An integral part of the dead reckoning system, chip log is supposed to the first navigational tool for measuring a ship's speed.
Anyone who is aware of the ancient navigational technique of dead reckoning will also be aware of the first navigational tool - chip log. Chip log is a small wooden tool that was used in the ancient time for measuring the speed of the ship.
Before the chip log was invented, a ship’s speed was measured by dropping a small wooden plank in water just ahead of the ship’s forward. The amount of time taken by the ship to move away from the wooden board was then noted and on that basis an approximate speed was found out. It is to note that this speed was just an approximate speed, but then, so was the whole system of dead reckoning.
As mentioned earlier, chip log is navigational tool made of a wooden board attached to a log line. Holes are made at uniform spacing on the board and have one end of the log lines tied to them. The log line is then wound around a reel for making the chip log easier for use.
The shape of the wooden board is usually that of a one-fourth circle and there are holes made at each of the three edges.

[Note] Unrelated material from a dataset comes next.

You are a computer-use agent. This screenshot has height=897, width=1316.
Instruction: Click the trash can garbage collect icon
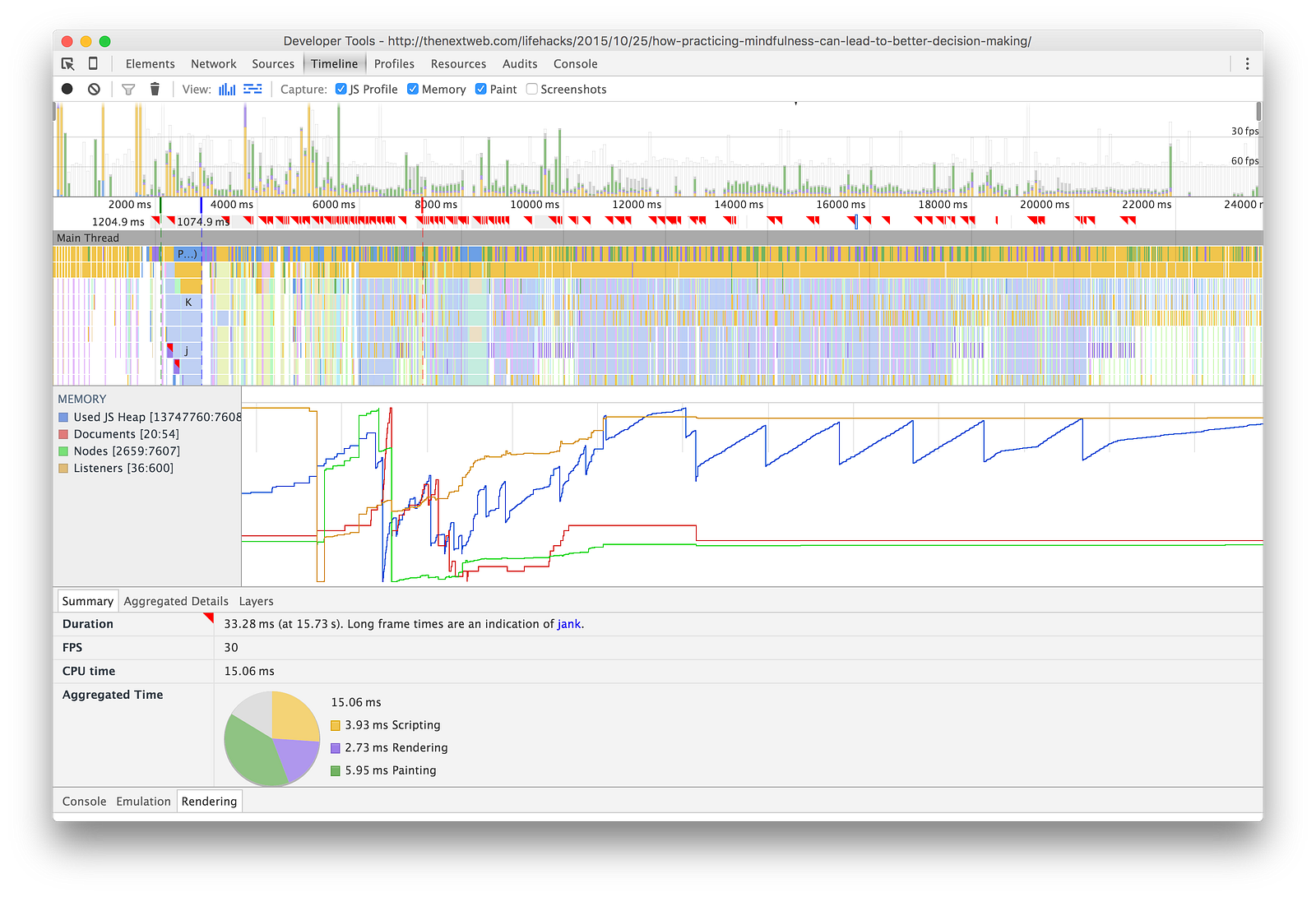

Just to ensure that the wooden log properly floats in water, the lower side of the board is made of lead. Moreover, to prevent snapping of lines, they are made of strong and durable materials.
Using the Chip log
When the speed of the vessel was to be measured, the sailor would throw the chip log into the sea towards the stern of the ship. The log line was then released in such a way that the wooded plank stay at the same place in water. The log line was allowed to run out of the reel for a specific amount of time and then stopped. Markings were made on the log line which represented the distance traveled by the ship. A sand glass was also used to measure the time taken by the ship to move away from the chip log. According to the length of the log line released over the stern and the markings on the line, the speed of the ship was calculated.
The main disadvantage of using a chip log was that it neglected various factors such as the sea condition, speed and direction of currents, stretching of the log line and inaccuracy of measured time. Moreover, two men were required to use the log, one to hold the reel and other to throw the wooden piece.
Apart from the traditional chip logs, various mechanical chip logs were also invented and used in the later years which worked more on the basis of physical properties and thus provided accuracy. Today, chip logs have been substituted by the ultra modern GPS systems.